YOUR INSTRUCTIONS:
From the Pthreads text below, extract word for word the stretch from "Programs having the" through "work (priority interrupts)".

>> start TEXT TO READ

In shared memory multiprocessor architectures, such as SMPs, threads can be used to implement parallelism. Historically, hardware vendors have implemented their own proprietary versions of threads, making portability a concern for software developers. For UNIX systems, a standardized C language threads programming interface has been specified by the IEEE POSIX 1003.1c standard. Implementations that adhere to this standard are referred to as POSIX threads, or Pthreads.

The tutorial begins with an introduction to concepts, motivations, and design considerations for using Pthreads. Each of the three major classes of routines in the Pthreads API are then covered: Thread Management, Mutex Variables, and Condition Variables. Example codes are used throughout to demonstrate how to use most of the Pthreads routines needed by a new Pthreads programmer.


An Overview of Pthreads

Historically, hardware vendors have implemented their own proprietary versions of threads. These implementations differed substantially from each other making it difficult for programmers to develop portable threaded applications.

In order to take full advantage of the capabilities provided by threads, a standardized programming interface was required. For UNIX systems, this interface has been specified by the IEEE POSIX 1003.1c standard (1995). Implementations which adhere to this standard are referred to as POSIX threads, or Pthreads. Most hardware vendors now offer Pthreads in addition to their proprietary API's.

Pthreads are defined as a set of C language programming types and procedure calls, implemented with a pthread.h header/include file and a thread library - though this library may be part of another library, such as libc.

The character P in Pthreads stands for POSIX.It is a set of threadsing interfaces developed by IEEE Committe in charge of specifying a portable operating system interface(POSIX). POSIX committe defined a basic set of functions and data structures that it hoped would have been used by numerous vendors so that threaded code can be ported easily across operating systems. It specifies API to handle most of actions required by threads.It is a library that has standerdized functions for using threads across different platforms.

In general though, in order for a program to take advantage of Pthreads, it must be able to be organized into discrete, independent tasks which can execute concurrently. For example, if routine1 and routine2 can be interchanged, interleaved and/or overlapped in real time, they are candidates for threading as shown in Figure 1.

Unix Process
Figure 1. concurrent execution of Pthreads


Programs having the following characteristics may be well suited for pthreads:

  • Work that can be executed, or data that can be operated on, by multiple tasks simultaneously
  • Block for potentially long I/O waits
  • Use many CPU cycles in some places but not others
  • Must respond to asynchronous events
  • Some work is more important than other work (priority interrupts)
  • Pthreads can also be used for serial applications, to emulate parallel execution. A perfect example is the typical web browser, which for most people, runs on a single cpu desktop/laptop machine.

    Shared Memory Model


    The Shared memory model is quie suitable to Pthread Programming and the users should understand concepts of synchronization, critical section and deadlock conditions. Synchronization is an enforcing mechanism used to impose constraints on the order of executon of threads. The features of the Shared memory model :

  • All threads have access to the same global, shared memory
  • Threads also have their own private data
  • Programmers are responsible for synchronizing access (protecting) globally shared data.

>> end TEXT TO READ
>> start SUPPLIED DATA

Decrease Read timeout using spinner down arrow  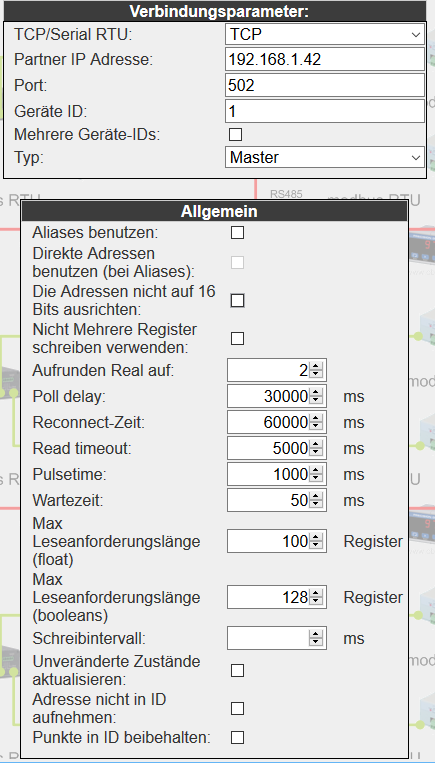(x=316, y=453)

>> end SUPPLIED DATA

COMPLETE RESPONSE:
Programs having the following characteristics may be well suited for pthreads:

  • Work that can be executed, or data that can be operated on, by multiple tasks simultaneously
  • Block for potentially long I/O waits
  • Use many CPU cycles in some places but not others
  • Must respond to asynchronous events
  • Some work is more important than other work (priority interrupts)